Output the lines of the records below exactly, beginning at their first line and ending at the line with "Image resolution: width=764"; include no pictures.

####################

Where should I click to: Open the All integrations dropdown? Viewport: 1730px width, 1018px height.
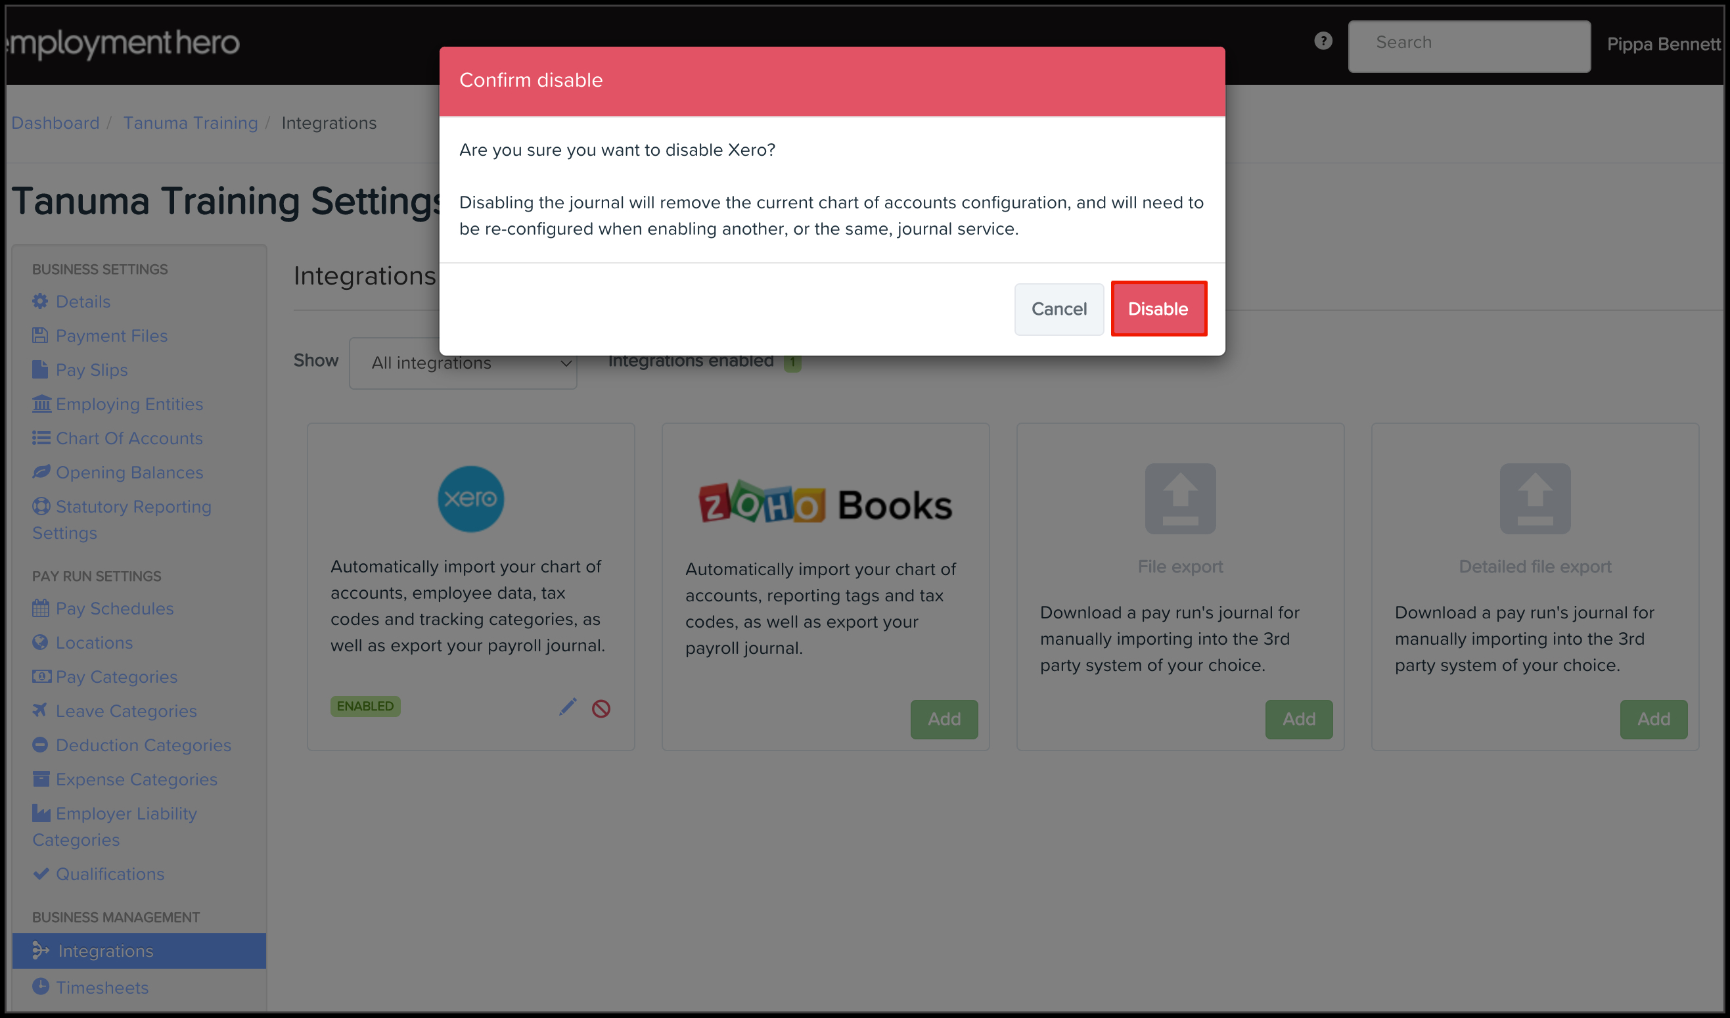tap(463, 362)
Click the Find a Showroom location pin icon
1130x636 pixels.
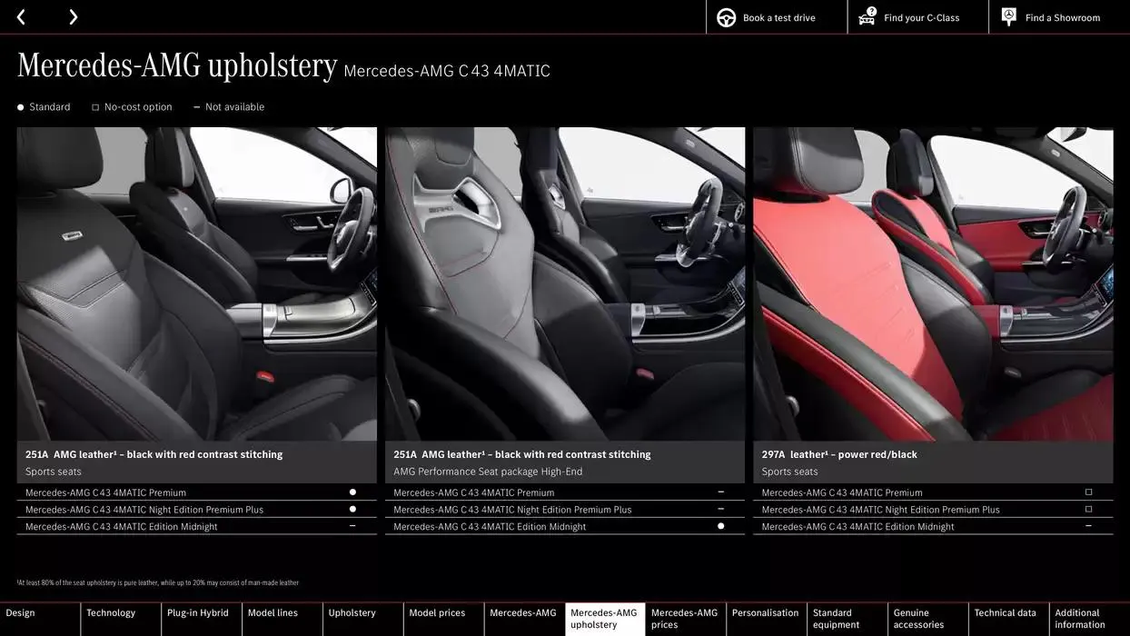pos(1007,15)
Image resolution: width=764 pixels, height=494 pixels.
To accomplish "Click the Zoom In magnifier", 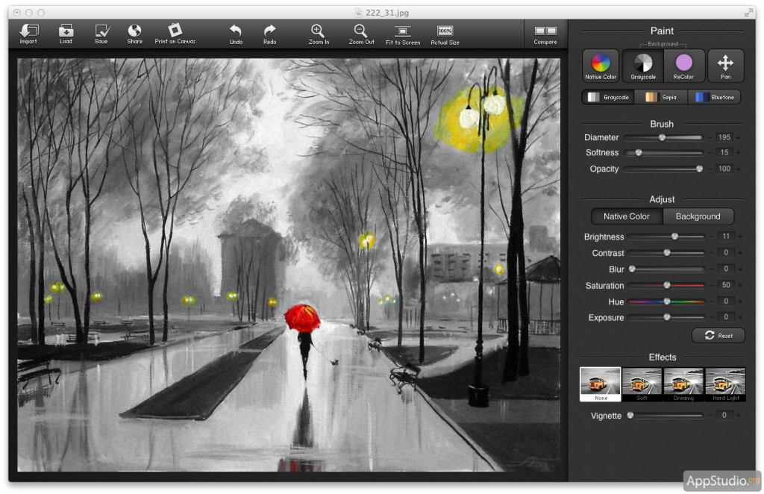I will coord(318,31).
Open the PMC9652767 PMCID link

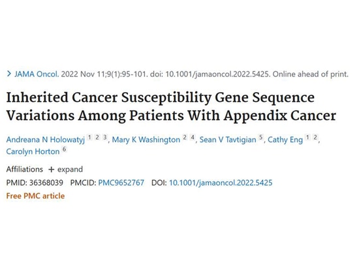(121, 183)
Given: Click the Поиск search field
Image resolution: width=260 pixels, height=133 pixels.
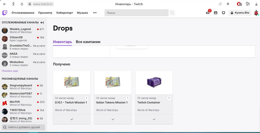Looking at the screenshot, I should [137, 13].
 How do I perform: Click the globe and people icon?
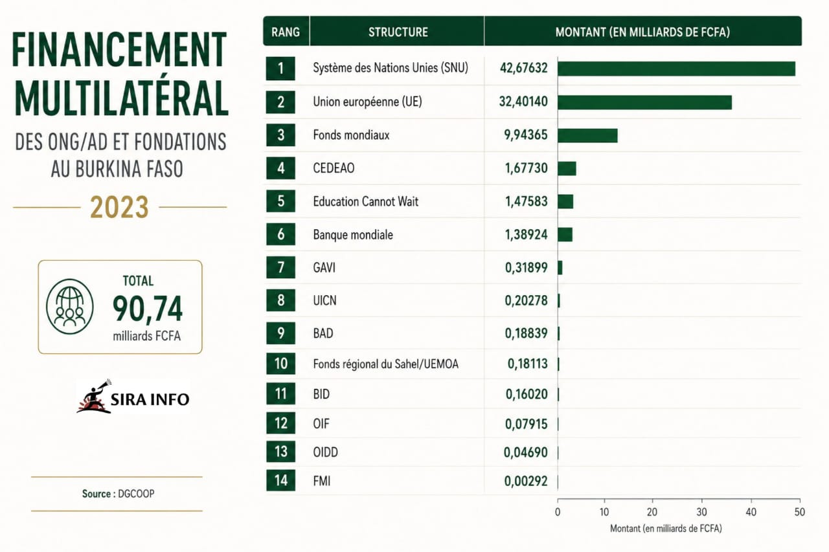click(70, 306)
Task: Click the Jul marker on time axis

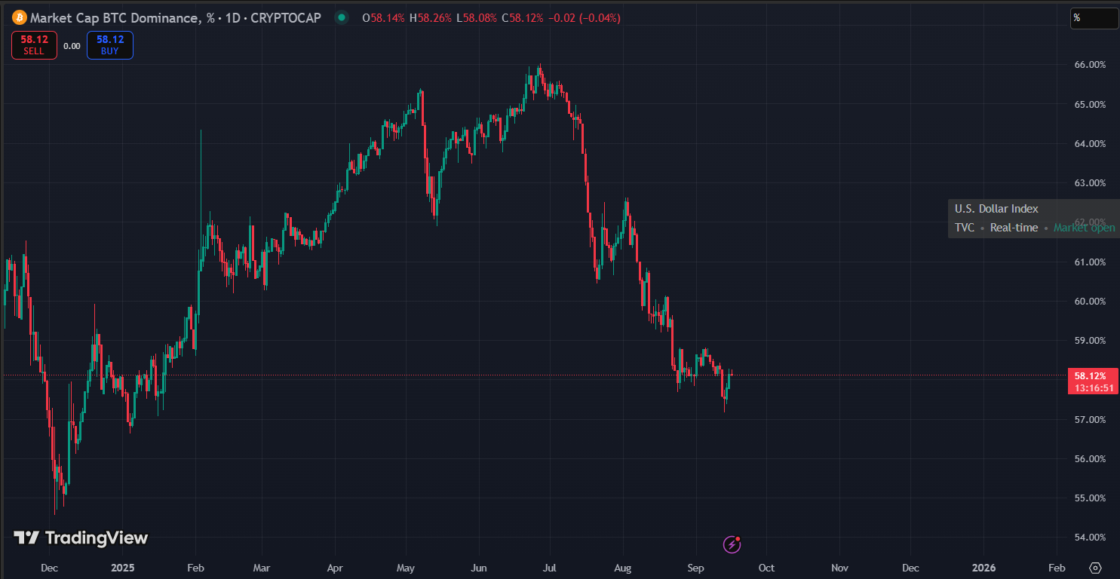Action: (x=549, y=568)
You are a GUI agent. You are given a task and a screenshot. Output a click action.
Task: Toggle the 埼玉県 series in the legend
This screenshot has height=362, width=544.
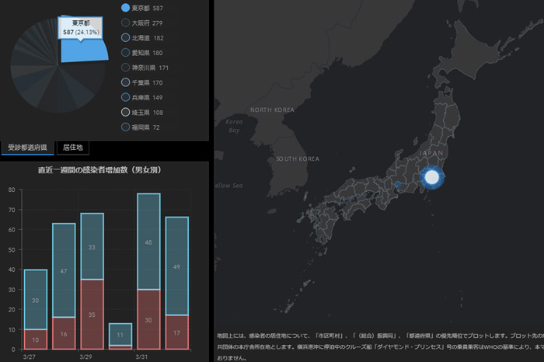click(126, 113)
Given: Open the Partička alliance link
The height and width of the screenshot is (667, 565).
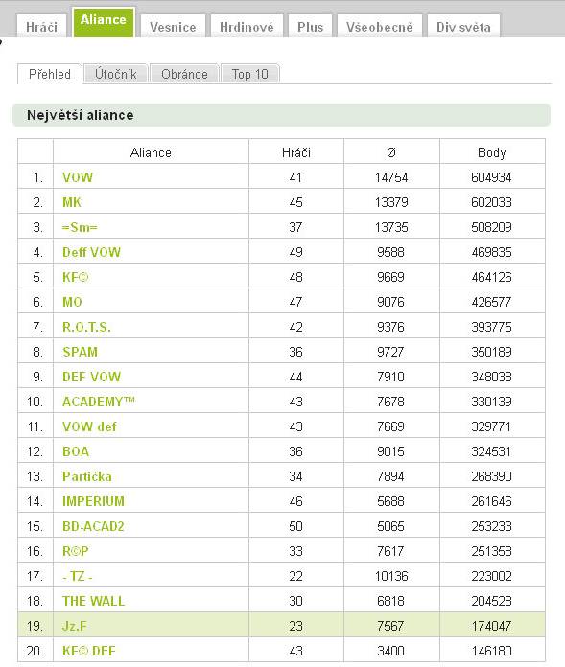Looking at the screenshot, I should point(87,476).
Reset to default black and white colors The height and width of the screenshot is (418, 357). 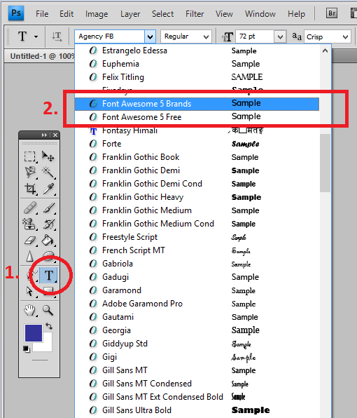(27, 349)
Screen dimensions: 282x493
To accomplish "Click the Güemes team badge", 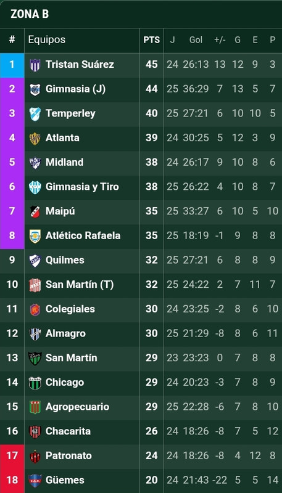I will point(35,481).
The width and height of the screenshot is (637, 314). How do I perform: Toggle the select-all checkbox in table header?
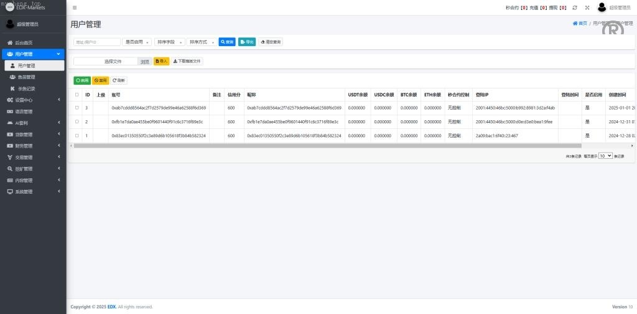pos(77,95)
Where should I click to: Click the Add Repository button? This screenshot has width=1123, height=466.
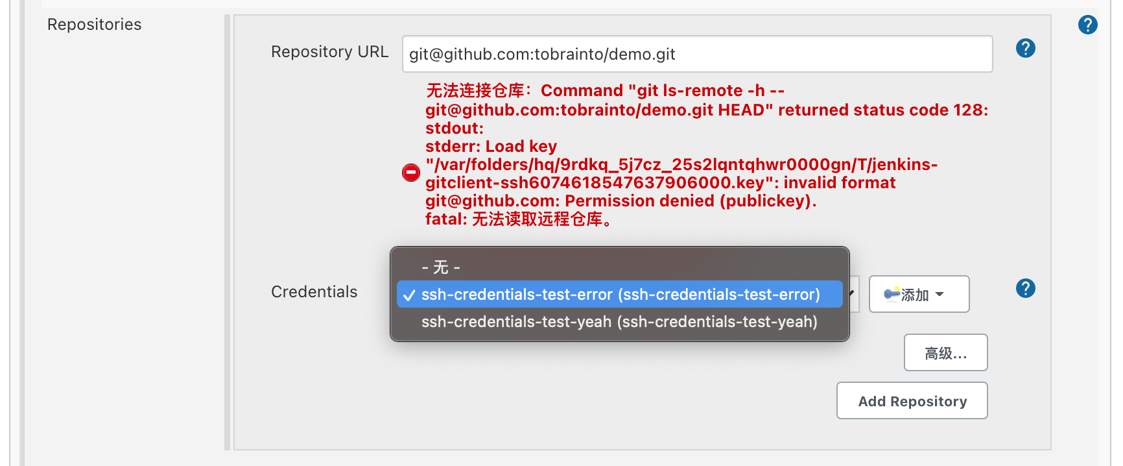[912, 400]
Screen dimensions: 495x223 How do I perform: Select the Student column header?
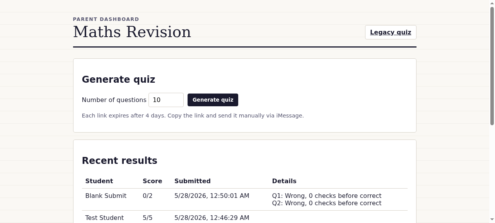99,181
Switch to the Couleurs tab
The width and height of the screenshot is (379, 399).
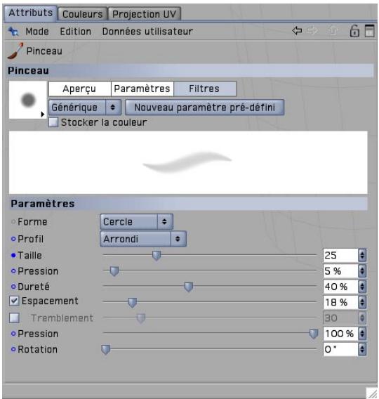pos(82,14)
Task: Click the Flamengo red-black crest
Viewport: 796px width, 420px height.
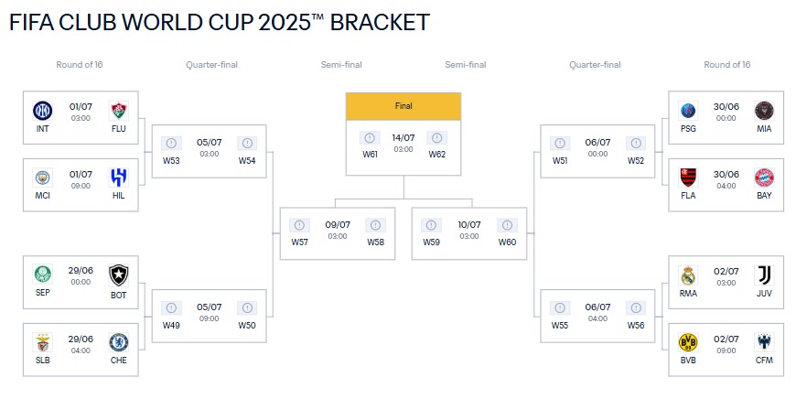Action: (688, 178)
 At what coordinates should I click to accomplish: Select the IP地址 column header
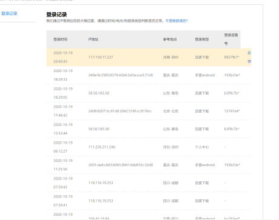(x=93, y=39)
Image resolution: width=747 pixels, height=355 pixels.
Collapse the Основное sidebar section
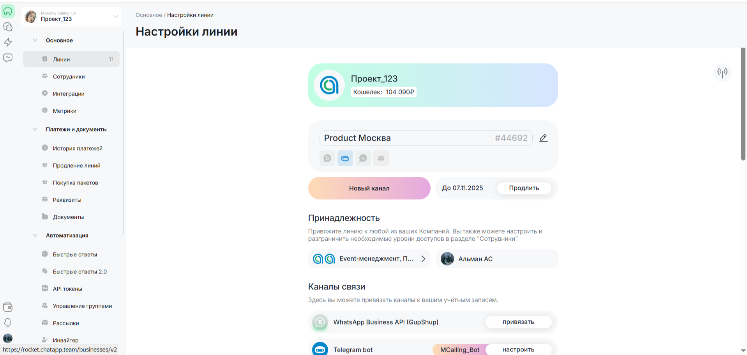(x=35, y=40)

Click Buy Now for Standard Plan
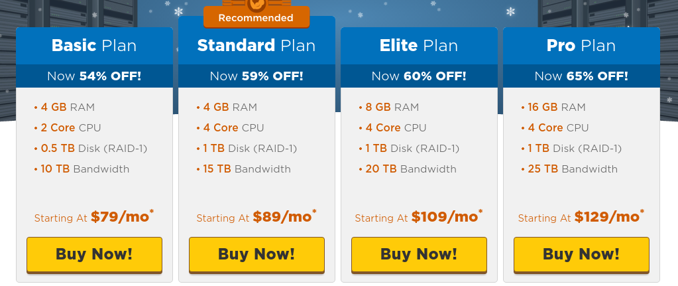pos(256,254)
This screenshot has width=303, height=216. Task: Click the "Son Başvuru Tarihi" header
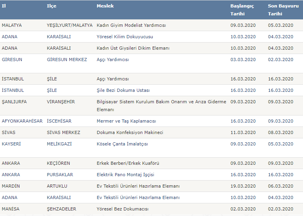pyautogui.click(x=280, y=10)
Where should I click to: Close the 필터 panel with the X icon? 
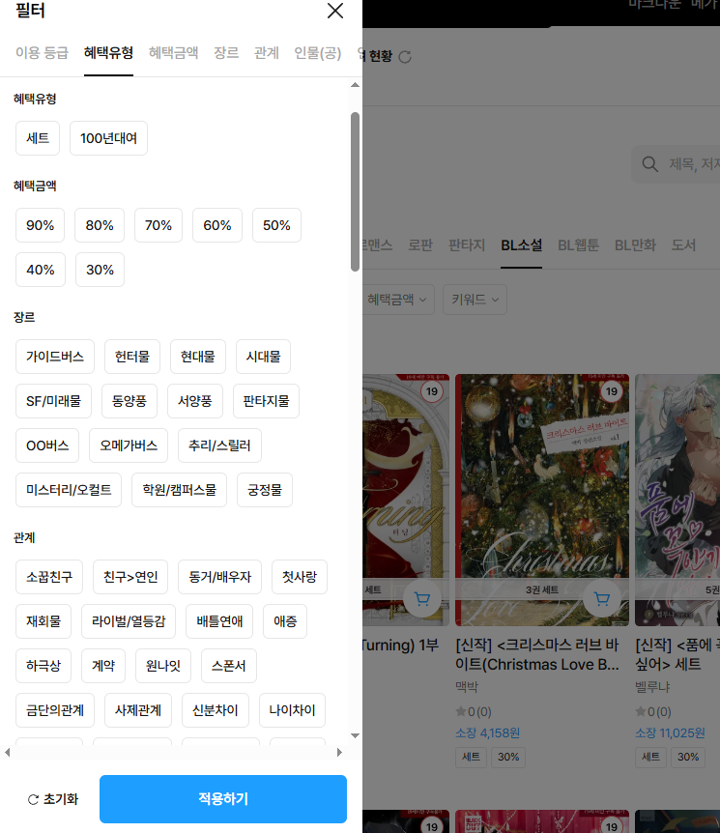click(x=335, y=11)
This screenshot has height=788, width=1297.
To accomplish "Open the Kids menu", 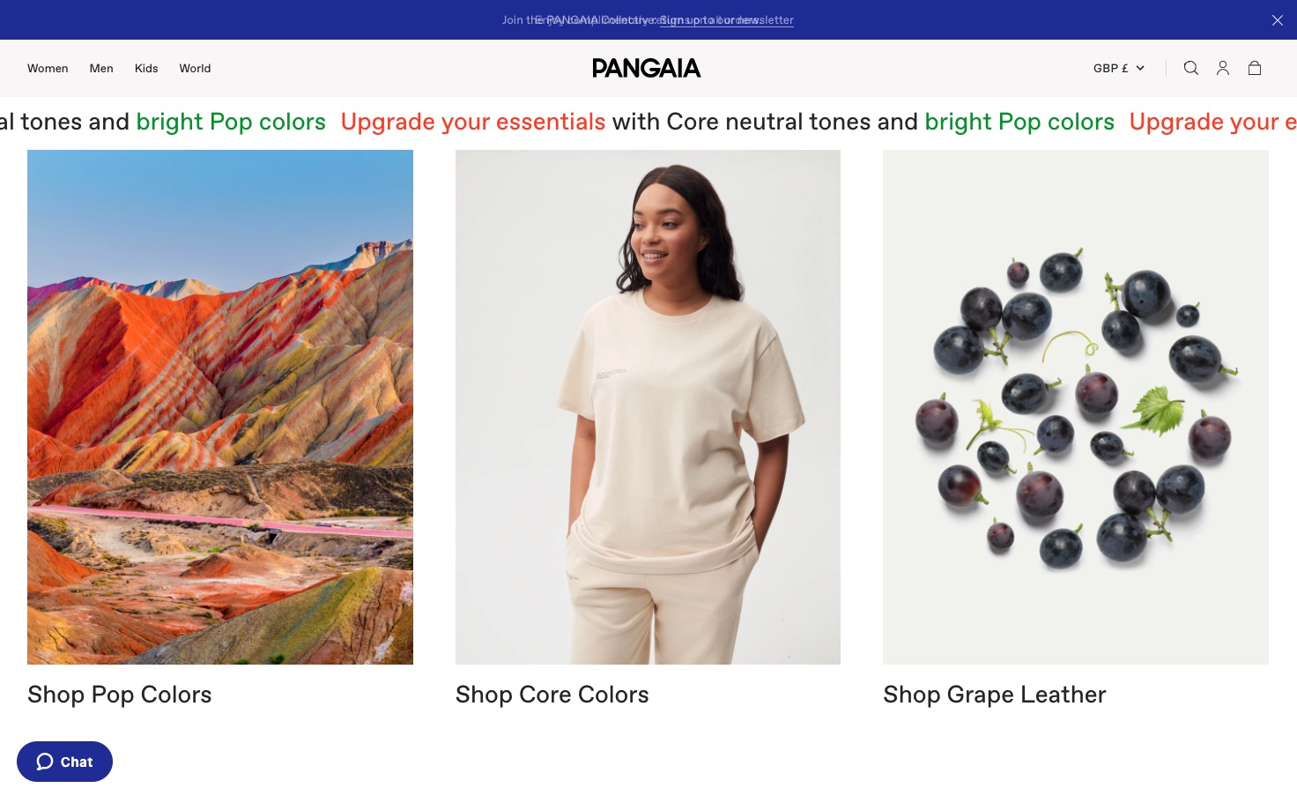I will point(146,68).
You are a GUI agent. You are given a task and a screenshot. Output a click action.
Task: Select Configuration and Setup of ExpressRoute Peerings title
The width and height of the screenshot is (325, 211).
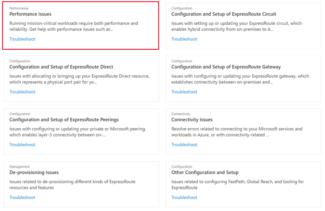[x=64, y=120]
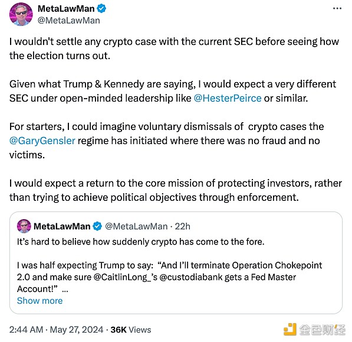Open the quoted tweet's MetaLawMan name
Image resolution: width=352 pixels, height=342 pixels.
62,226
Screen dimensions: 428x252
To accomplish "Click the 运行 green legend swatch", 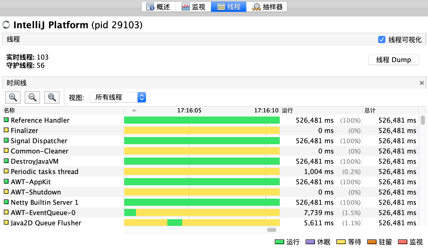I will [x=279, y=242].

####################

- **Solution to this problem**
Where should I click to: Open the All integrations dropdown? Viewport: 1730px width, 1018px height.
tap(463, 362)
Click the Find a Showroom location pin icon
1130x636 pixels.
pos(1007,15)
Image resolution: width=764 pixels, height=494 pixels.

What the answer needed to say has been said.